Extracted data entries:
☆ ☆ ☆

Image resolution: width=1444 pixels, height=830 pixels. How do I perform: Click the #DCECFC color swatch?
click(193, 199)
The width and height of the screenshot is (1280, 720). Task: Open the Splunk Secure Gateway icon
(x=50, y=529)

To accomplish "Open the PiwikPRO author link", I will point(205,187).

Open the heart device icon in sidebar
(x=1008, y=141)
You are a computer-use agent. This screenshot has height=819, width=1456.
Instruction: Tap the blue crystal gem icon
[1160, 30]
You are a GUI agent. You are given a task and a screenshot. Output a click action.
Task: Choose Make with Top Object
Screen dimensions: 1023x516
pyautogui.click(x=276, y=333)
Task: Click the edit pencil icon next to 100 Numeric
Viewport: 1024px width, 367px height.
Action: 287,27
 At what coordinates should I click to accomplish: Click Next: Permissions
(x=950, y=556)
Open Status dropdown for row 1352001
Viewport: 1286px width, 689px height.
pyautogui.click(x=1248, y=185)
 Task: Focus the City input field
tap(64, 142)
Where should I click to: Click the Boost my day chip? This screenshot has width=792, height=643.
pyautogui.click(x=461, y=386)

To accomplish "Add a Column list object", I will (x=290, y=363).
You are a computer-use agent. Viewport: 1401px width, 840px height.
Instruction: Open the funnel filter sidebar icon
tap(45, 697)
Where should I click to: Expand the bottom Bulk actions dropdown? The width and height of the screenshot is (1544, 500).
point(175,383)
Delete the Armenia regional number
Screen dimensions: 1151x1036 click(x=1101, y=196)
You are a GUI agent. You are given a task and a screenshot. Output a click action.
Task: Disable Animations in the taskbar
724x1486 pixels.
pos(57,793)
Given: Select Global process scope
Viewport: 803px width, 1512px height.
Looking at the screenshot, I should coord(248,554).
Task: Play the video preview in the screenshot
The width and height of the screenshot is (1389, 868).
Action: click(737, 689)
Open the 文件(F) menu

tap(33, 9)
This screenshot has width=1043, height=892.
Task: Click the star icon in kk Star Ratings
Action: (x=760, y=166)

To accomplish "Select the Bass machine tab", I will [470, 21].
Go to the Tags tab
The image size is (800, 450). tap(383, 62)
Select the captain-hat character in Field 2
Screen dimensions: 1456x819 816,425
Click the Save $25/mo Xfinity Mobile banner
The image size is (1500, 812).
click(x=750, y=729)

☆ ☆ ☆

→ **EXERCISE DESCRIPTION**
Find "Task: Play the" in the records above. Repeat its line and every later line exactly, through the last one.

→ **RESPONSE AREA**
Task: Play the video preview in the screenshot
The width and height of the screenshot is (1389, 868).
Action: click(737, 689)
Open the 文件(F) menu

tap(33, 9)
This screenshot has width=1043, height=892.
Task: Click the star icon in kk Star Ratings
Action: (x=760, y=166)

To accomplish "Select the Bass machine tab", I will [470, 21].
Go to the Tags tab
The image size is (800, 450). tap(383, 62)
Select the captain-hat character in Field 2
Screen dimensions: 1456x819 816,425
Click the Save $25/mo Xfinity Mobile banner
The image size is (1500, 812).
click(x=750, y=729)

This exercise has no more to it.